→ Data for the task:
<<<<

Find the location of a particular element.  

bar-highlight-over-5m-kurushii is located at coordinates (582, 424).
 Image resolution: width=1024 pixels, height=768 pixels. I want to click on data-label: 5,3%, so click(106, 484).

>>>>
<<<<

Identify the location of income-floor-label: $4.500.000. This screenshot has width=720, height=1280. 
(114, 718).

>>>>

→ Task description: Return every line of the records above that contains the word "location", where case counts.

→ Your solution:
Find the location of a particular element.  
Identify the location of income-floor-label: $4.500.000. This screenshot has width=720, height=1280. 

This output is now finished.